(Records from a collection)
--- START ---

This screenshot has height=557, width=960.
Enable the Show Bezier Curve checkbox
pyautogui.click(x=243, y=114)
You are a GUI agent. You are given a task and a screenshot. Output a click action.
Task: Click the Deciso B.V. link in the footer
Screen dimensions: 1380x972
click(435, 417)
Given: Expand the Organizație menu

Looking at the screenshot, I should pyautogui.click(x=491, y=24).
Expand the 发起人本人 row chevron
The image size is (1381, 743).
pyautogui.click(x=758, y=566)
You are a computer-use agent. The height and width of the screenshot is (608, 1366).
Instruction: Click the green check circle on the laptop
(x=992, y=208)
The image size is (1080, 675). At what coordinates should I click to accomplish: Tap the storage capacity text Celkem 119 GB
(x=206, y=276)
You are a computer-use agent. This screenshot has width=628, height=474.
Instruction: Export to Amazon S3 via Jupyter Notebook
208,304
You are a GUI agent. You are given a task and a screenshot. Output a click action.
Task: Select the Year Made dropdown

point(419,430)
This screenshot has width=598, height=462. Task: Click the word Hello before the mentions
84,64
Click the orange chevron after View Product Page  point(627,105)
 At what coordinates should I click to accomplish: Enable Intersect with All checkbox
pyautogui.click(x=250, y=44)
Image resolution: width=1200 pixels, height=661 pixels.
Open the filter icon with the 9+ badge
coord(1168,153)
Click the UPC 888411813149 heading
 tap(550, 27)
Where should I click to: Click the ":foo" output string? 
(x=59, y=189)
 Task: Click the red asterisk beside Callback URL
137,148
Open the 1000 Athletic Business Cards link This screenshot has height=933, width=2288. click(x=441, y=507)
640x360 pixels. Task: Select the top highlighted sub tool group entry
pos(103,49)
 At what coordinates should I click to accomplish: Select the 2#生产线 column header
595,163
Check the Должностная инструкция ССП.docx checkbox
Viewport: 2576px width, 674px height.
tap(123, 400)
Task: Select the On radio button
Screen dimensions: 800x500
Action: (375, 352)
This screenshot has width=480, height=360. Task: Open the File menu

--- END ---

_EXERCISE OBJECTIVE_
Set down the entries above again, word for word.

_WRITTEN REPLY_
This screenshot has height=557, width=960.
Enable the Show Bezier Curve checkbox
pyautogui.click(x=243, y=114)
You are a GUI agent. You are given a task and a screenshot. Output a click action.
Task: Click the Deciso B.V. link in the footer
Screen dimensions: 1380x972
click(435, 417)
Given: Expand the Organizație menu

Looking at the screenshot, I should pyautogui.click(x=491, y=24).
Expand the 发起人本人 row chevron
The image size is (1381, 743).
pyautogui.click(x=758, y=566)
You are a computer-use agent. The height and width of the screenshot is (608, 1366).
Instruction: Click the green check circle on the laptop
(x=992, y=208)
The image size is (1080, 675). At what coordinates should I click to accomplish: Tap the storage capacity text Celkem 119 GB
(x=206, y=276)
You are a computer-use agent. This screenshot has width=628, height=474.
Instruction: Export to Amazon S3 via Jupyter Notebook
208,304
You are a GUI agent. You are given a task and a screenshot. Output a click action.
Task: Select the Year Made dropdown

point(419,430)
This screenshot has width=598, height=462. Task: Click the word Hello before the mentions
84,64
Click the orange chevron after View Product Page  point(627,105)
 At what coordinates should I click to accomplish: Enable Intersect with All checkbox
pyautogui.click(x=250, y=44)
Image resolution: width=1200 pixels, height=661 pixels.
Open the filter icon with the 9+ badge
coord(1168,153)
Click the UPC 888411813149 heading
 tap(550, 27)
Where should I click to: Click the ":foo" output string? 
(x=59, y=189)
 Task: Click the red asterisk beside Callback URL
137,148
Open the 1000 Athletic Business Cards link This screenshot has height=933, width=2288. click(x=441, y=507)
640x360 pixels. Task: Select the top highlighted sub tool group entry
pos(103,49)
 At what coordinates should I click to accomplish: Select the 2#生产线 column header
595,163
Check the Должностная инструкция ССП.docx checkbox
Viewport: 2576px width, 674px height.
tap(123, 400)
Task: Select the On radio button
Screen dimensions: 800x500
Action: (375, 352)
This screenshot has width=480, height=360. Task: Open the File menu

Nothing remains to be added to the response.